Understanding how these components work together is crucial for solving algebraic expressions. By manipulating these parts, you can find the value of the expression when the variables are assigned specific numbers.

Substituting variables means replacing the variable with a given number. This step is essential in evaluating algebraic expressions. Here's how you can tackle it:

• Identify the variables: Look at the expression and note which letters are the variables that need values assigned to them.
• Input the values: Replace each variable with the number provided. Be careful to substitute correctly. For instance in \( 3x + 7y \), if \( x = -1 \), replace \( x \) with \(-1\), and if \( y = -2 \), replace \( y \) with \(-2\).
• Transform the expression: Your expression \( 3x + 7y \) becomes \( 3(-1) + 7(-2) \) after substitution.

With substitution done, the expression now contains only numbers, which means it's ready for evaluation through arithmetic operations.

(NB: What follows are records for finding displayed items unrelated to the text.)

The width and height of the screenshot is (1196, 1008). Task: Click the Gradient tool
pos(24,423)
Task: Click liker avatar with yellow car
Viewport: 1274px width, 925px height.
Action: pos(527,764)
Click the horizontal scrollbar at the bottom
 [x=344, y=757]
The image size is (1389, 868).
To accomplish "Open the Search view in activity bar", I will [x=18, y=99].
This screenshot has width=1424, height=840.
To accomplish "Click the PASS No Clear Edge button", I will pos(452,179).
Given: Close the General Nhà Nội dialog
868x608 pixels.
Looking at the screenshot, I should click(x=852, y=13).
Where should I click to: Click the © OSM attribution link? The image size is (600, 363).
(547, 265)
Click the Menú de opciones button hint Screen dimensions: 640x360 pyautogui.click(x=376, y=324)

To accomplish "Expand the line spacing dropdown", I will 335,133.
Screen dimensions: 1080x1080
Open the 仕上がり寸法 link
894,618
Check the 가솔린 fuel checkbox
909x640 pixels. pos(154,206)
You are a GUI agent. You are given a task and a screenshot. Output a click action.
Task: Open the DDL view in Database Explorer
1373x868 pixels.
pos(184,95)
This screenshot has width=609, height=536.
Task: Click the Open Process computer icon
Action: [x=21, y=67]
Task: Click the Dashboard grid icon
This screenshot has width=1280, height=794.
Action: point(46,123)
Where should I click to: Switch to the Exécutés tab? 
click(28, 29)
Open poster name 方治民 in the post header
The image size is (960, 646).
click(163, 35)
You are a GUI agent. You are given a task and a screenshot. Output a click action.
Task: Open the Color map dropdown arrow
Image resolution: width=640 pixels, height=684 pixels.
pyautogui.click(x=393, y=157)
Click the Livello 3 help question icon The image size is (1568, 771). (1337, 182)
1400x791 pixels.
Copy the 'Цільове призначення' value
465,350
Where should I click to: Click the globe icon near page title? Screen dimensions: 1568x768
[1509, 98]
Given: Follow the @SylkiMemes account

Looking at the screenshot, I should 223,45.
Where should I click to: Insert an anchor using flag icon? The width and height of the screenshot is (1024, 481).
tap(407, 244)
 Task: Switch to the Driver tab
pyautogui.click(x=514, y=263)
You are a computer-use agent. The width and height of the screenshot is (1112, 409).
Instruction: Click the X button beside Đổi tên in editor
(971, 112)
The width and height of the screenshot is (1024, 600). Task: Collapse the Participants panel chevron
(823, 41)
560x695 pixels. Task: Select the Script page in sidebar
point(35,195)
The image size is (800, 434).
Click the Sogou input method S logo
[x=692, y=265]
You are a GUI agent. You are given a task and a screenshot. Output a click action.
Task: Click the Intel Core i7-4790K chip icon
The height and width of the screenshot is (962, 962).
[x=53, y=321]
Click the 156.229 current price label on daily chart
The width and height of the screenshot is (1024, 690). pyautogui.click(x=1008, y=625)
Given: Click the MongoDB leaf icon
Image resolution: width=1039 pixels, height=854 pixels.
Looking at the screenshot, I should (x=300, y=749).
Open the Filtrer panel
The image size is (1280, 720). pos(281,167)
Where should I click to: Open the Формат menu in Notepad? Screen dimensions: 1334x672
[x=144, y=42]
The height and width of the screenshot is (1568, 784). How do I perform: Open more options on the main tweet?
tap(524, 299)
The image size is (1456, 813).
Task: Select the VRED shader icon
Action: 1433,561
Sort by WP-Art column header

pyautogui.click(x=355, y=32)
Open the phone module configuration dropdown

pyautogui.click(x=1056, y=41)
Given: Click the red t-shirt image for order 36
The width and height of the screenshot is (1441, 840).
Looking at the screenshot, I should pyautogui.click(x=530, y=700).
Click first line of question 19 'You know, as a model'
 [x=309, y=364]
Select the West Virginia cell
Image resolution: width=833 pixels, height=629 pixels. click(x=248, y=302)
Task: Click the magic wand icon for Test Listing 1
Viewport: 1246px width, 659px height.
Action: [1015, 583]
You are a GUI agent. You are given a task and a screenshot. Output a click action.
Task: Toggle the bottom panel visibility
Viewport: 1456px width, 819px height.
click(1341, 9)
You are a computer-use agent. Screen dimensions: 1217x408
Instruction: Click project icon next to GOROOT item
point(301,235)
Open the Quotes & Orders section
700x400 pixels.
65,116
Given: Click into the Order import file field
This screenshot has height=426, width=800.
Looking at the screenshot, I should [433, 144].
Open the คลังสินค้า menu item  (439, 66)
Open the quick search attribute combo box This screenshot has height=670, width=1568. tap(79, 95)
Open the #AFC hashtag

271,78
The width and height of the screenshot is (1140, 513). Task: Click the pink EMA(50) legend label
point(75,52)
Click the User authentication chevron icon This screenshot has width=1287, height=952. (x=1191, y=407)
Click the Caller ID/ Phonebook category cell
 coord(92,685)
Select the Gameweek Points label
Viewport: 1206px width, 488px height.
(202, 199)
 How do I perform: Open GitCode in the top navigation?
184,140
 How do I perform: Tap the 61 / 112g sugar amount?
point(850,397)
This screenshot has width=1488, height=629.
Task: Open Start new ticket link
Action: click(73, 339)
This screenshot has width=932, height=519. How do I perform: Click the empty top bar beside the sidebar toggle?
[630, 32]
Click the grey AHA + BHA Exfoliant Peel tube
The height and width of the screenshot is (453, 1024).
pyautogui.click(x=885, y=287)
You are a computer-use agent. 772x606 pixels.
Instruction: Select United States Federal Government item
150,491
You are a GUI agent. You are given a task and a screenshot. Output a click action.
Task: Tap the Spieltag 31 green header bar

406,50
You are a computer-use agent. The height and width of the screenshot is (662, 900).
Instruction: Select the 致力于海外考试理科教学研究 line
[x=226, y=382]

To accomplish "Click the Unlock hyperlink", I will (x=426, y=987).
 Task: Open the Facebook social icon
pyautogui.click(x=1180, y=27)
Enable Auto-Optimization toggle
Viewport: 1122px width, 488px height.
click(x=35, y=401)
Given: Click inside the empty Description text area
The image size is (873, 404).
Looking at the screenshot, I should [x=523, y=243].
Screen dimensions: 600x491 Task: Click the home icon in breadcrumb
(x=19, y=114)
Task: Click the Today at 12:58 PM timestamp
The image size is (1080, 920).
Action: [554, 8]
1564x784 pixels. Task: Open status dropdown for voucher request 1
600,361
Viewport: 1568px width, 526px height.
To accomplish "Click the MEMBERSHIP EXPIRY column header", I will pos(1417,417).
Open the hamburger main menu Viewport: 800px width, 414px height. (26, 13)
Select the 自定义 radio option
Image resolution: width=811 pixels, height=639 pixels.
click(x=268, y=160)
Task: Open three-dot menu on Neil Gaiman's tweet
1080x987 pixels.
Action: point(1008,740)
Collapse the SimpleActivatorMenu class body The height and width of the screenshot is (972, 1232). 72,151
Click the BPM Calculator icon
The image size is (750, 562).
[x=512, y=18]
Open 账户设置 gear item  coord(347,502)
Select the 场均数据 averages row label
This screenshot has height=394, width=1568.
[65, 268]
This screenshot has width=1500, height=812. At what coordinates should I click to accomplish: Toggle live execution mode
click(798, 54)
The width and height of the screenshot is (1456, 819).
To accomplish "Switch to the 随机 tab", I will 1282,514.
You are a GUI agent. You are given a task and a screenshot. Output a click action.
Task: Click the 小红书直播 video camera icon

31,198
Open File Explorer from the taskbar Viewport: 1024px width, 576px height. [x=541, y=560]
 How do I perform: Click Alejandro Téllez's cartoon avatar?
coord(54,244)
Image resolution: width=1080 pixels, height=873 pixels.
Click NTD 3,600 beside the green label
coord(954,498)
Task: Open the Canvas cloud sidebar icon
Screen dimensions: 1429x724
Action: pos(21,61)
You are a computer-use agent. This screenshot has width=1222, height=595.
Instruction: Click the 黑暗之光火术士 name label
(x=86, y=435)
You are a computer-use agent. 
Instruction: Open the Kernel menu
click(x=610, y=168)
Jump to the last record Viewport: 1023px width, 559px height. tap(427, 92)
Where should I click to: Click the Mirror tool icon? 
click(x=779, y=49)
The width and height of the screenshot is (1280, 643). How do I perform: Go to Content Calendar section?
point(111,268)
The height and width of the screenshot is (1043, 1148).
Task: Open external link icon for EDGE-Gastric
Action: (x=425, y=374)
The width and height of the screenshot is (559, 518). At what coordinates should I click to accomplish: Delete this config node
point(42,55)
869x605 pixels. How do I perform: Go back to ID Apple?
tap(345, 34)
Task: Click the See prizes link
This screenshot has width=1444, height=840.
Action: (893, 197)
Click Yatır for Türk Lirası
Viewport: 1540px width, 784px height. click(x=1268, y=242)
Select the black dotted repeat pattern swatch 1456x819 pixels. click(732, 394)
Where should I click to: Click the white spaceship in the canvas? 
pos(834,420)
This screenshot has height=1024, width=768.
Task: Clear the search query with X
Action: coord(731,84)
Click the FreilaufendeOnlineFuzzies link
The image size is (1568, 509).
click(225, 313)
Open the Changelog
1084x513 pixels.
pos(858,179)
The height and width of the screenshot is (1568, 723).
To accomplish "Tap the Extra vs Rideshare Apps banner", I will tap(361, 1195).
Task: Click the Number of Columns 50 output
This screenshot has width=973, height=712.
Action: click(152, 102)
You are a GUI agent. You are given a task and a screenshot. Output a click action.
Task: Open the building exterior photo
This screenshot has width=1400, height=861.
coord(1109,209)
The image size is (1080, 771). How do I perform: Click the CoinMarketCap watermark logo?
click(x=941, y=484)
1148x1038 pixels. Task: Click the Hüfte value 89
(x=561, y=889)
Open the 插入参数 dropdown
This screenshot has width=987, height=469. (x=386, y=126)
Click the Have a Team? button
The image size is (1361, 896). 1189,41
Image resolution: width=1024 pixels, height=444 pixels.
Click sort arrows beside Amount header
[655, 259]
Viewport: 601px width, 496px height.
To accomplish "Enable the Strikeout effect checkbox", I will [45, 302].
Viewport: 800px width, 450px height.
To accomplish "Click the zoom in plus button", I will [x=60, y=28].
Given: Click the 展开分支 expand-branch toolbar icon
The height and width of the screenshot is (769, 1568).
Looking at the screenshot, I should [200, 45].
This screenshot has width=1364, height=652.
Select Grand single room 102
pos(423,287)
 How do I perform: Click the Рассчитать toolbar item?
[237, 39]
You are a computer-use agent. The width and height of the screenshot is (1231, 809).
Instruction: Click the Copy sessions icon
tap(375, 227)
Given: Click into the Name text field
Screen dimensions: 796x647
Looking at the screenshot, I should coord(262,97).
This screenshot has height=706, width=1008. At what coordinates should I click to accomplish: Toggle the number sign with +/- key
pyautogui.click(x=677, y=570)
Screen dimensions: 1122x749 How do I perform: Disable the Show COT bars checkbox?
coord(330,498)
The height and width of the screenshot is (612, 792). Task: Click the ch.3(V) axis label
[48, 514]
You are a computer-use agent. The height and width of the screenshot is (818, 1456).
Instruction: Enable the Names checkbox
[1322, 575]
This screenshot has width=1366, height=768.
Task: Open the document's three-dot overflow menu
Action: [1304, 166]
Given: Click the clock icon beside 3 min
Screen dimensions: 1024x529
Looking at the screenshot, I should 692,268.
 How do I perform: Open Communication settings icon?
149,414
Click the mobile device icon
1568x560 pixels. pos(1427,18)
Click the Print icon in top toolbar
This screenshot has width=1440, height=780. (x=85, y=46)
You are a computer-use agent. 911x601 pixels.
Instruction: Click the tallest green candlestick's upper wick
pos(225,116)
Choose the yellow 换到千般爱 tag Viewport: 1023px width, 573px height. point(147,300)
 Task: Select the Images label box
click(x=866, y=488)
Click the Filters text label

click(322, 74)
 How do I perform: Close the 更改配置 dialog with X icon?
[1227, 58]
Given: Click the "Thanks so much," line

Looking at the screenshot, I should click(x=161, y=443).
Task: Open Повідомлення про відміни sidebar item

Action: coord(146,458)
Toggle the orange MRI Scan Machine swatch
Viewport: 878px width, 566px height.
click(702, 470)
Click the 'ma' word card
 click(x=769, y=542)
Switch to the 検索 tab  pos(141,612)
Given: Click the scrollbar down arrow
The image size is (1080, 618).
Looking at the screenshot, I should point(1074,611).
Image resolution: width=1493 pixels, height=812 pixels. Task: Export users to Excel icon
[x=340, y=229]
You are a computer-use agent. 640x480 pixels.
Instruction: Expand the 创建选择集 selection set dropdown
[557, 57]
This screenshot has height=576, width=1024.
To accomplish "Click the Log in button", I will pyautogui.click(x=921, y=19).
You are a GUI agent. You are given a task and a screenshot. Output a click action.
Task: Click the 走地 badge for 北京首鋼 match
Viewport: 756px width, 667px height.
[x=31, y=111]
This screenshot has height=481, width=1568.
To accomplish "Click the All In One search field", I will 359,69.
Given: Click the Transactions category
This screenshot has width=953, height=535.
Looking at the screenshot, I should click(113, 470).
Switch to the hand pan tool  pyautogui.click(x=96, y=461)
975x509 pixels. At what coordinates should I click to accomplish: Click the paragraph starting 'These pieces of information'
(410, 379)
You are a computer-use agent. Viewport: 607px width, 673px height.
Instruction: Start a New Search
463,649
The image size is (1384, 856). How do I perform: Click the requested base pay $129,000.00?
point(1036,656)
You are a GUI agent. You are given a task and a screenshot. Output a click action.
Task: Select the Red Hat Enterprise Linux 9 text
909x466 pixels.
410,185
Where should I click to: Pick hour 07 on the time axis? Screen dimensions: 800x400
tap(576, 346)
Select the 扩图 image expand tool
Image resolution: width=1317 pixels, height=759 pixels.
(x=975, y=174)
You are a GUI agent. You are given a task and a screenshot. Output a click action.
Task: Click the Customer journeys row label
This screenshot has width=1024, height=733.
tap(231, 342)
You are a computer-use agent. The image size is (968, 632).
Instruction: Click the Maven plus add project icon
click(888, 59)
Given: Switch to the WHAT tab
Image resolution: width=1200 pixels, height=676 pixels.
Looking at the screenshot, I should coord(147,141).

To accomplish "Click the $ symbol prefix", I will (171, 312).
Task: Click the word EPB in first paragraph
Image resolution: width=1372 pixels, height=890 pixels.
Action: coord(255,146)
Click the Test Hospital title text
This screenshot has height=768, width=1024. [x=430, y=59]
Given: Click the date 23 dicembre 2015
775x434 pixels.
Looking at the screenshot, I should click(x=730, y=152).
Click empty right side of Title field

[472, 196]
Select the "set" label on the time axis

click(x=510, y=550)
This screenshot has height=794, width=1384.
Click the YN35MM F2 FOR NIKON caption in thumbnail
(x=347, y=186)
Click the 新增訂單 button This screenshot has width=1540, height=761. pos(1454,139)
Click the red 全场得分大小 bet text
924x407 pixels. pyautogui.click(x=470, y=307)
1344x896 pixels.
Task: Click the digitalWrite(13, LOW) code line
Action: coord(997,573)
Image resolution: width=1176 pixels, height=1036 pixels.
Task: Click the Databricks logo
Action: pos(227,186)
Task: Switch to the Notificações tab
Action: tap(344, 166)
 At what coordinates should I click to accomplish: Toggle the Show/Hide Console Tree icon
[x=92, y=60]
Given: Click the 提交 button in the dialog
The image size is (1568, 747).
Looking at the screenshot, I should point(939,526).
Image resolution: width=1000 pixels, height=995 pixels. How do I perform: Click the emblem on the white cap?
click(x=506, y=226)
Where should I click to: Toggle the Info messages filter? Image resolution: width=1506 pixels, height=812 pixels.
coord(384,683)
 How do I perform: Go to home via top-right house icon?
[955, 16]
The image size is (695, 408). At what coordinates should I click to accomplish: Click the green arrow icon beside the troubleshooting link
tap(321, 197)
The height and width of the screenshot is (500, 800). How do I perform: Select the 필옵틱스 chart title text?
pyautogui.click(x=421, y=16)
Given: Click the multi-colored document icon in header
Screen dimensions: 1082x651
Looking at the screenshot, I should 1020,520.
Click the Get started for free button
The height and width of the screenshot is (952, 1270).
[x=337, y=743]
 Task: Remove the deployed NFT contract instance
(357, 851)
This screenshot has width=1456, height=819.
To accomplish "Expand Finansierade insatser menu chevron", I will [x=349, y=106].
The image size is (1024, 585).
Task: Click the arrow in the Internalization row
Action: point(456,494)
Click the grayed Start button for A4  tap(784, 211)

Arithmetic operations are the basic building blocks of math. They involve simple computations such as addition, subtraction, multiplication, and division. Here's how you use them after substitution:

• Multiplication: Start by multiplying the numbers connected to each variable. In our example, compute \( 3(-1) = -3 \) and \( 7(-2) = -14 \).
• Addition and Subtraction: Once both products are found, perform the addition or subtraction. Add \(-3\) and \(-14\), which means subtracting 14 from -3, to get \(-17\).

Combining these arithmetic steps gives you the expression's complete value. Understanding how to execute these operations accurately ensures correct evaluation of the expression.